Diese Briefmarke (1998) von den durch Atombombentest verwüsteten Marshall-Inseln kommt der Wahrheit näher

 

All das Vorangegangene zeigt mehr als deutlich: Hiroshima und Nagasaki waren keine Naturkatastrophen - sie waren menschgemacht und menschgewollt - und folglich sind es auch Menschen, die ihre unauslöschliche Schuld daran tragen. Allein der glimpfliche Ausgang des atomaren Wettrüstens und die Tatsache, dass über Nagasaki zum bislang letzten Mal diese verheerende Waffe gegen Menschen eingesetzt wurde, spenden noch einen Funken Hoffnung auf einen letzten Rest Vernunft in den Hirnen der Menschen und der von ihnen erkorenen oder geduldeten "Mächtigen".


 

Schaut man in diesen Tagen zu Atommächten wie USA, Nordkorea, Israel, Indien, Pakistan oder demnächst vielleicht auch noch zu Iran, ist ernste Sorge um diesen Funken wohl durchaus angebracht. Von dem unter geradezu chaotischen Verhältnissen frei liegenden Nuklear-Potential der ehemaligen Sowjetunion ganz zu schweigen. Ob und Wer als nächstes von der infernalischen Zerstörungskraft Gebrauch machen wird, ist nicht vorhersehbar - vorhersehbar aber ist, dass wieder nicht die wahren Schuldigen sondern - wie fast immer - unbeteiligte einfache Menschen die Leidtragenden sein werden.

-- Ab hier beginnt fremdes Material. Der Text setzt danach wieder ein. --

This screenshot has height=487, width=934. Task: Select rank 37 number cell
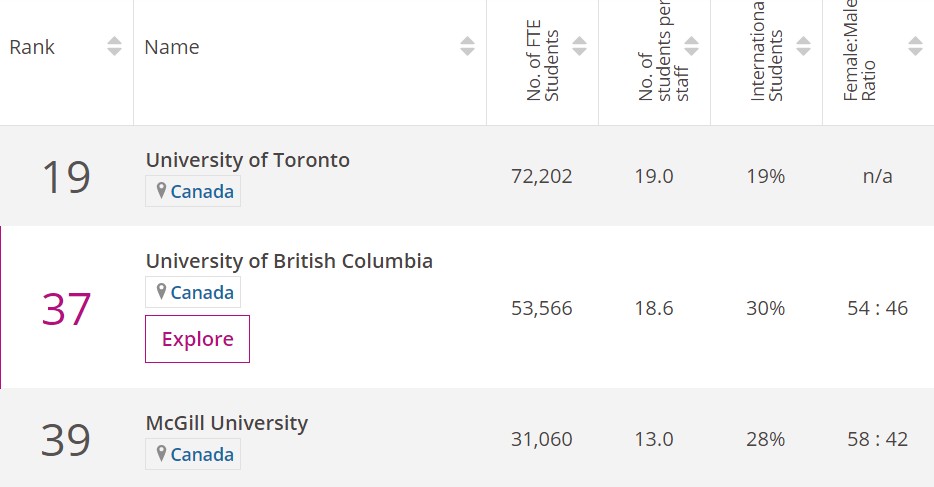point(66,309)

Das Atombomben-Museum in Hiroshima - damals und heute

Dass der Miltärhegemon USA im Verein mit diesen anderen Mächten genannt wird, hat einen Grund. Wenn es dieser Nation nicht bald einmal gelingt, ihre eigene Vergangenheit aufzuarbeiten, könnte genau diese lange Schatten in unser aller Zukunft werfen. So gesehen kann man Hiroshima wohl wirklich als das Ende der Unschuld einer ganzen Nation verorten. Möglicherweise markieren die Vorgänge um das Manhattan-Projekt aber auch den Anfang obskurer Staat-im-Staat-Strukturen dort, die bis heute fort wirken.

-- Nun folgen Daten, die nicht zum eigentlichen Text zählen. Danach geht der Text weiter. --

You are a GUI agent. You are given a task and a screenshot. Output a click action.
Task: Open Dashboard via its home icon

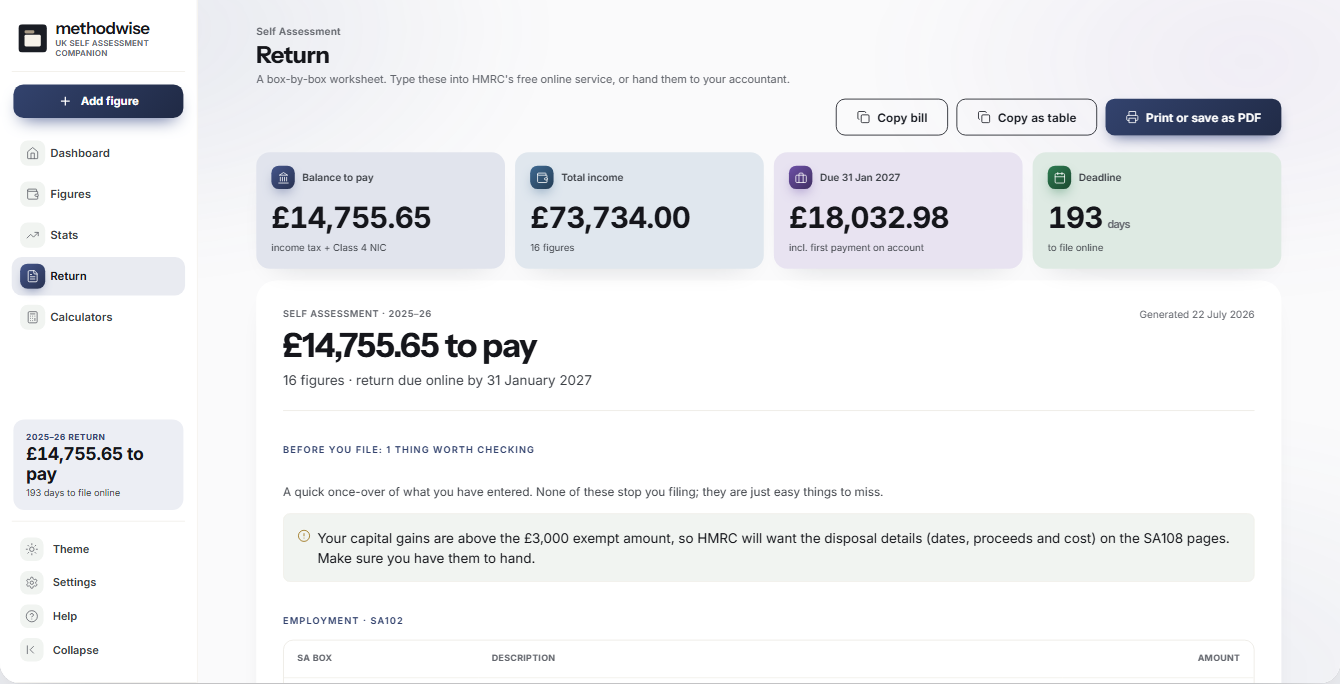click(32, 153)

Schier unfassbar: 50 Jahre danach gab es in den USA das Vorhaben, eine Briefmarke zum Gedenken an Hiroshima herauszugeben. Allerdings in einer ohne Umschweife pervers zu nennenden Interpretation: Der Atompilz quasi als Katalysator eines menschenfreundlichen Kriegsendes - und es erhebt sich die Frage, ob nationalistische Engstirnigkeit und Verhöhnung von Opfern noch steigerbar sein kann. Aufgrund massiver diplomatischer Intervention Japans verschwand dieses Vorhaben in der Versenkung. Der Wahrheit wäre die oben abgebildete Marke der von Atombombentests geplagten Marshall-Inseln aus dem Jahre 1998 ohnehin viel näher gekommen.

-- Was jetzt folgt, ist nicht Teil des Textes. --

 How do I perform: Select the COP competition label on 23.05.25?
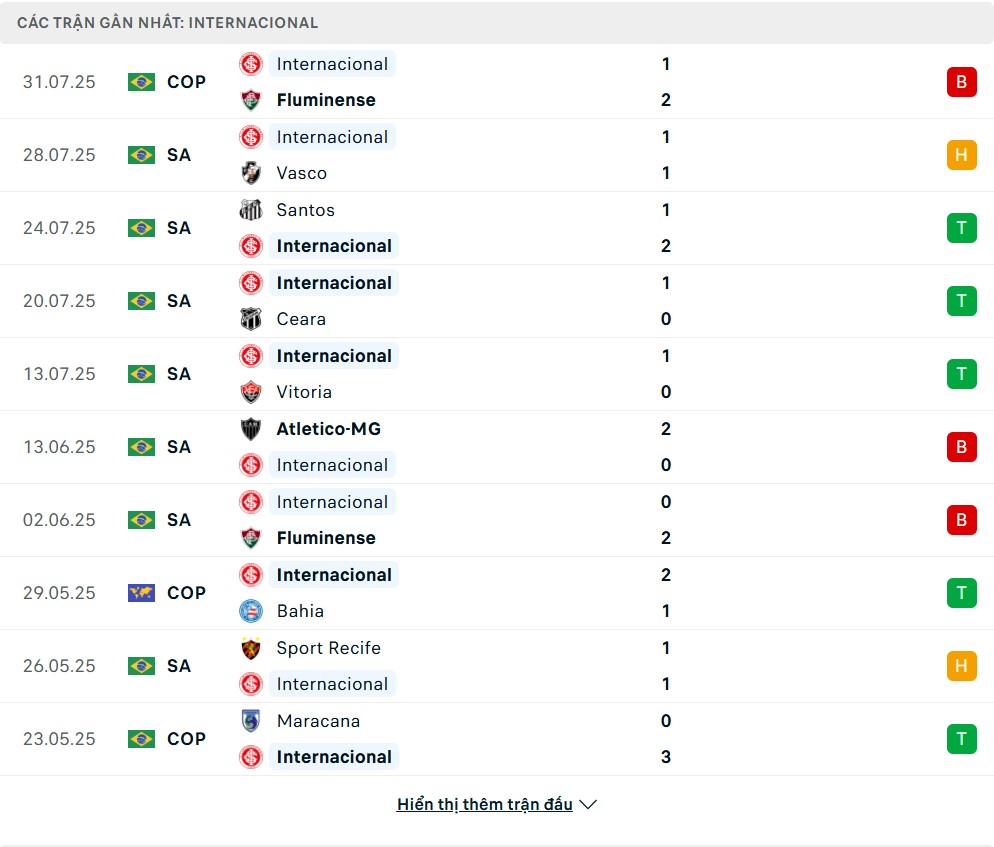186,739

Fast 60 Millionen Menschen ließen in den sechs Jahren des Zweiten Weltkriegs ihr Leben. Welchen Sinn außer jenem, von der Geschichte zu lernen, könnte dies wohl haben? Hiervon ist in weiten Teilen der heutigen USA wenig und in regierungsamtlichen Stellen gar nichts festzustellen. Im Gegenteil: der heute propagierte High-Tech-Krieg minimiert militärische und maximiert zivile Verluste - und man ist sogar noch stolz darauf. So kann wohl nur ein Volk empfinden, dass noch nie in seiner Geschichte die Auswirkungen dieser Haltung am eigenen Leibe zu spüren bekommen hat. Und diese Nation mit ihrer fragwürdigen Demokratie sitzt an den Kontrollhebeln der gewaltigsten Militärmaschine aller Zeiten - der von ihm gewählte Präsident wirbt derzeit bereits wieder für einen Waffengang gegen ein 70 Millionen Volk.